Users of this test argue that the vocabulary part examines how capable a person is to understand and derive meanings from various words. Similarly, numerical and spatial skills test a person's capability to understand and solve problems through application of logic and visualization. Usually, the test is required to be completed in a given time. Consequently, the faster and accurately a person solves the problem, the faster his brain tends to work.

Assuming that no other factors influence the scoring, this argument seems very sound and strong. No doubt, a smart and intelligent person would get most answers correct. The question is that does this mean everyone scoring high is equally smart? Certainly not. Suppose a candidate does not really understand certain questions and make a wild guess. Since the test is based on multiple-choice questions, guessing is not difficult. The bottom line -- even a person, who otherwise is "not so smart," but coincidently ends up making successful guess will get a high score. Similarly, an intelligent person may score low due to factors like ill-health on test day or time mismanagement. An intelligent person may also perform badly if he does not have command over the language in which questions are set (Macht, 1993, p. 80). This means that the results of test cannot be trusted, as everyone will be attempting it under different circumstances.

Although Intelligent Quotient tests are known to measure intelligence level of human mind, however, it must be considered that intelligence is an abstract noun. It is a generic term with no definite meaning and every individual may have his own way to interpret intelligence. Furthermore, every "tested" individual should be judged in context of his own respective environment (Kline, 1991, p.89). A person designated at a high profile position in a big company might not be as good when it comes to managing personal relationships. Since the word "intelligence" cannot be defined in a definite way, the level of human intelligence cannot be measured in definite terms. Since IQ people at important positions use IQ tests as a decisive factor when hiring employees or granting university admission, such stakeholders should be extra careful when taking decision. Decisions should not be taken based on the test results alone, but other factors such as past school record, communal life, and extracurricular activities should be taken into account. This is where for many researchers emotional intelligence came into the picture.

According to Epstein (1998) emotional intelligence revolves around factors such as social competence, ego strength, tolerating frustrations and controlling impulses. This is directly applicable in an organizational context particularly in a globalized world where employees come from diverse backgrounds.
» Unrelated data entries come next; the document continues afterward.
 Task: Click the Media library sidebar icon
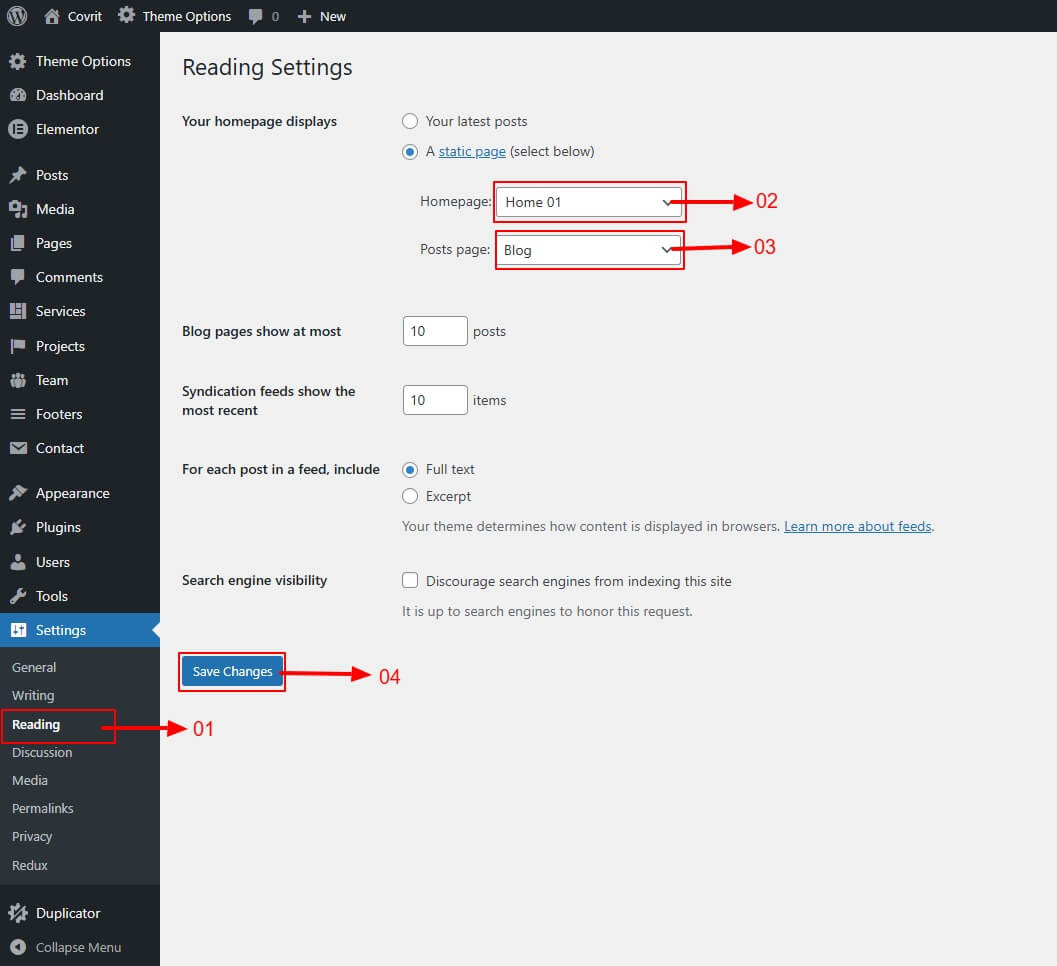(17, 209)
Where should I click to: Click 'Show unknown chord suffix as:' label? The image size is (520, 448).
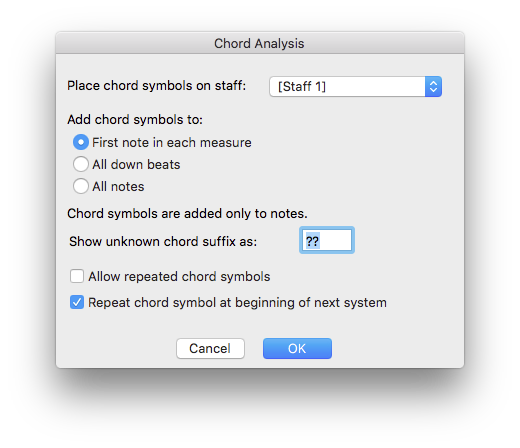[x=163, y=241]
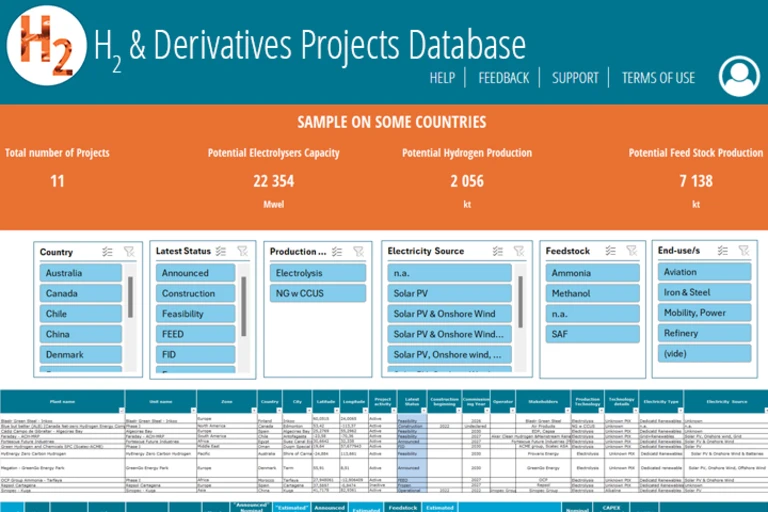Clear filter on Latest Status slicer
The height and width of the screenshot is (512, 768).
click(242, 252)
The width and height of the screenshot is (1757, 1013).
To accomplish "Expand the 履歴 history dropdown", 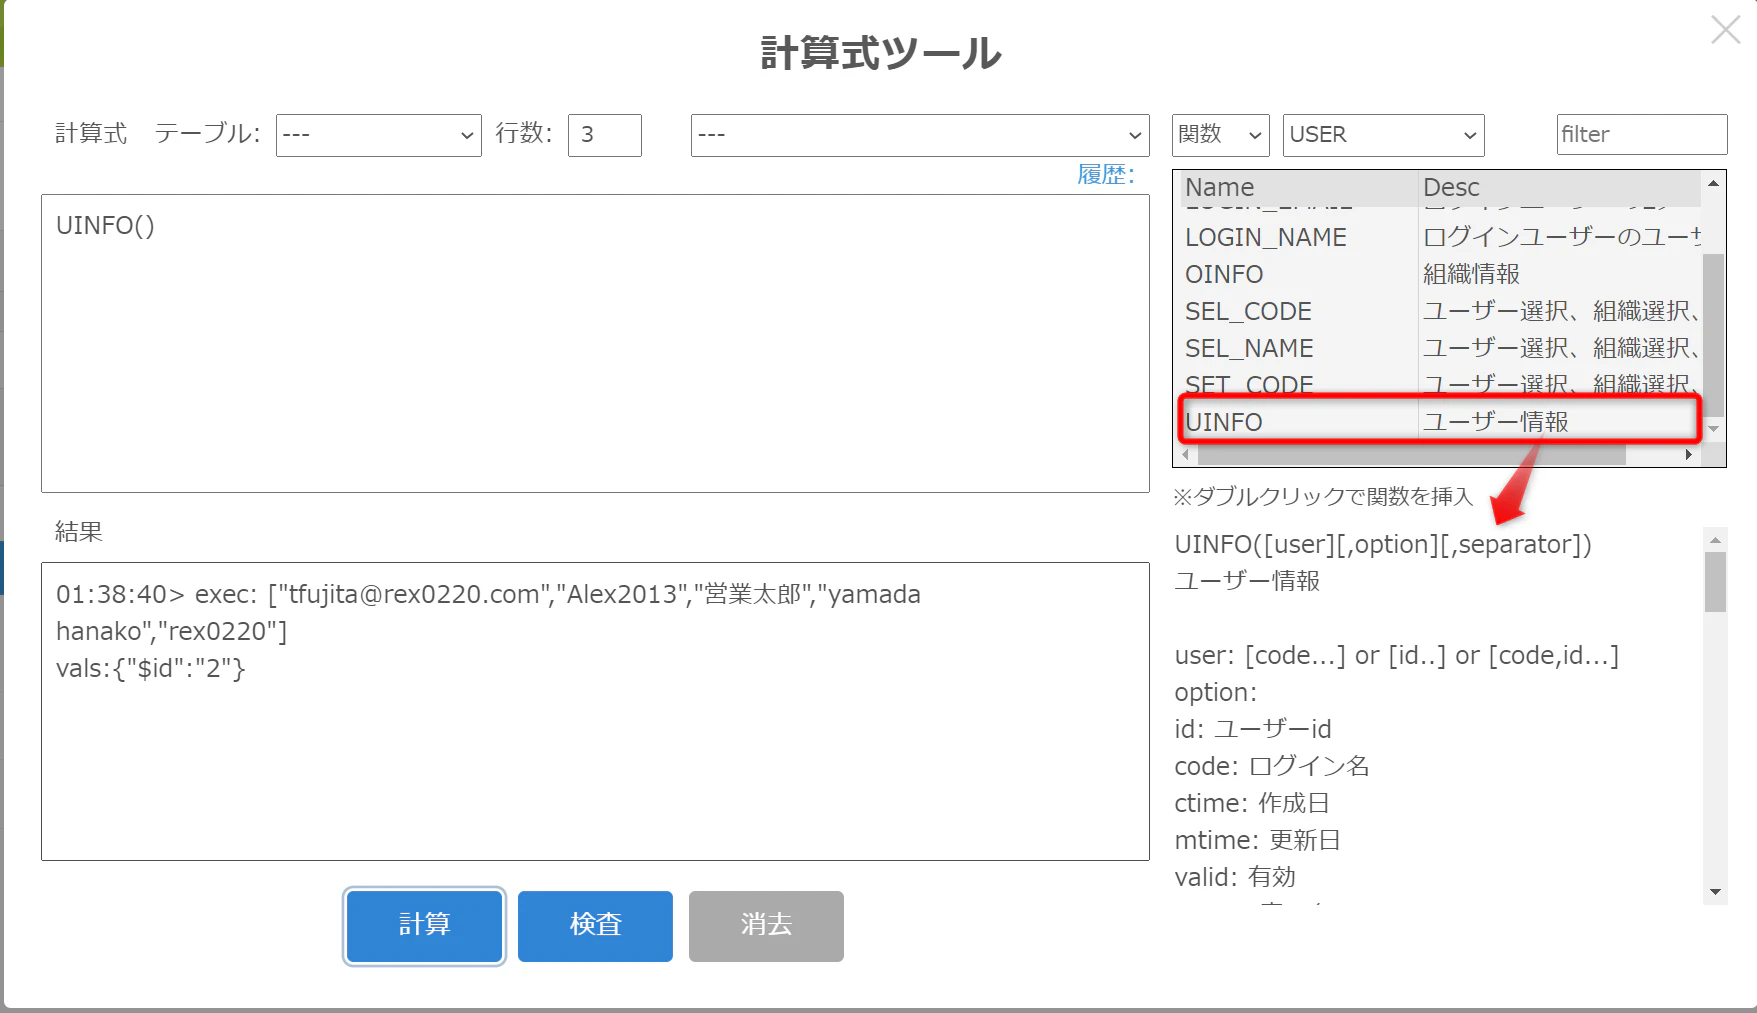I will pyautogui.click(x=920, y=135).

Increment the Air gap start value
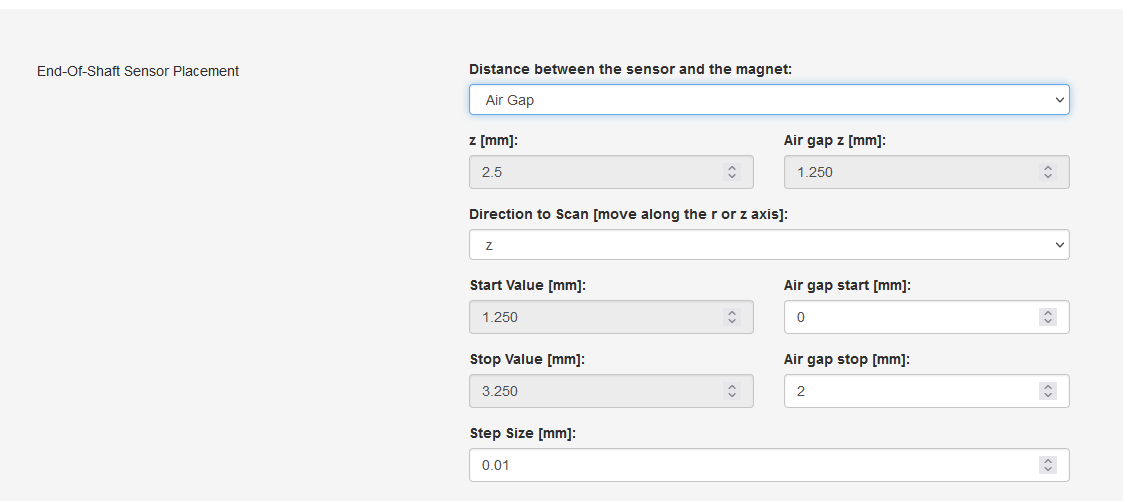tap(1048, 313)
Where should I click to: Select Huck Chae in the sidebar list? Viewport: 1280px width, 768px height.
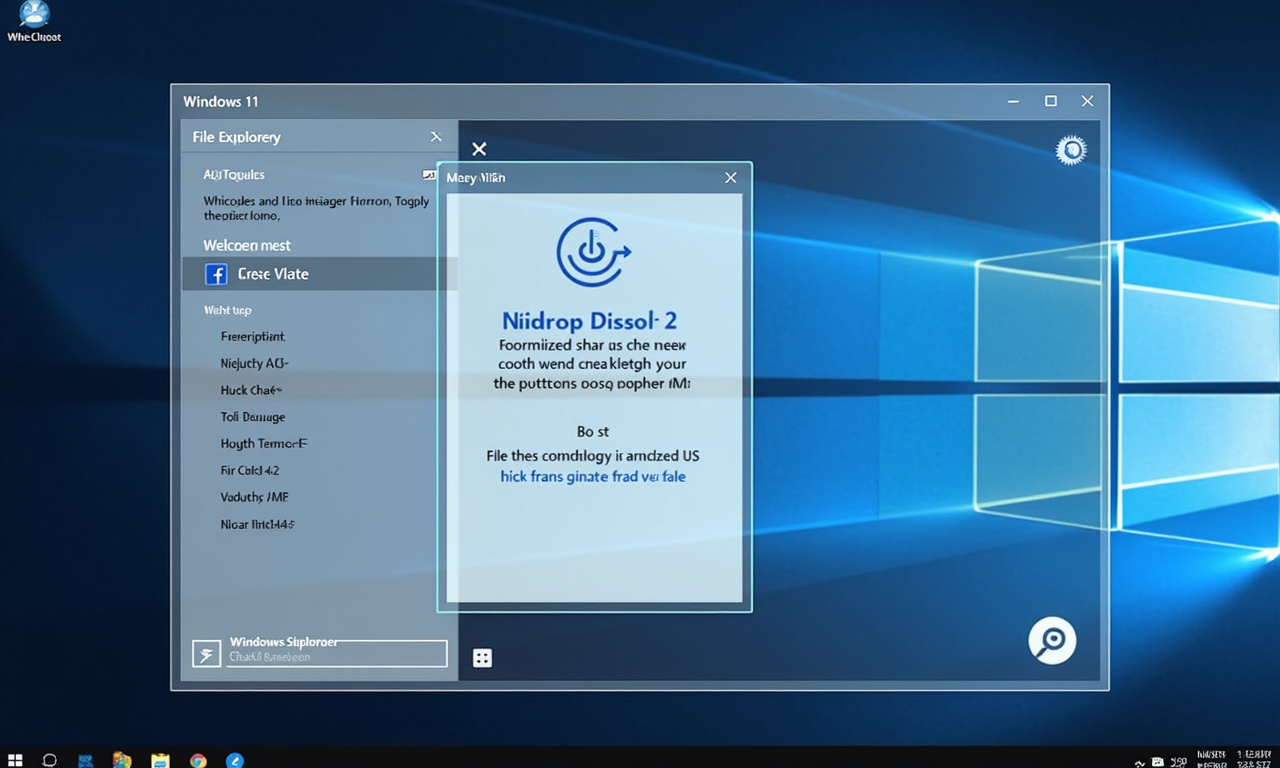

Multinational organizations are those that exist in areas outside their own geographical boundary. This means that they generally operate more than one country. The fact that they are geograph8ically diverse makes them culturally diverse as well as all the employees originate from different cultural backgrounds. This makes it difficult for them to maintain stability in productivity and keep their employees motivated (Wentland, 2007). Hofstede's theory therefore becomes highly important in context of such organizations as it highlights the fact that employee efficiency can be adversely affected if s/he is not "comfortable" in organization's internal work environment. Therefore multinational organizations should work to develop their human capital so that they can easily adapt to the culture.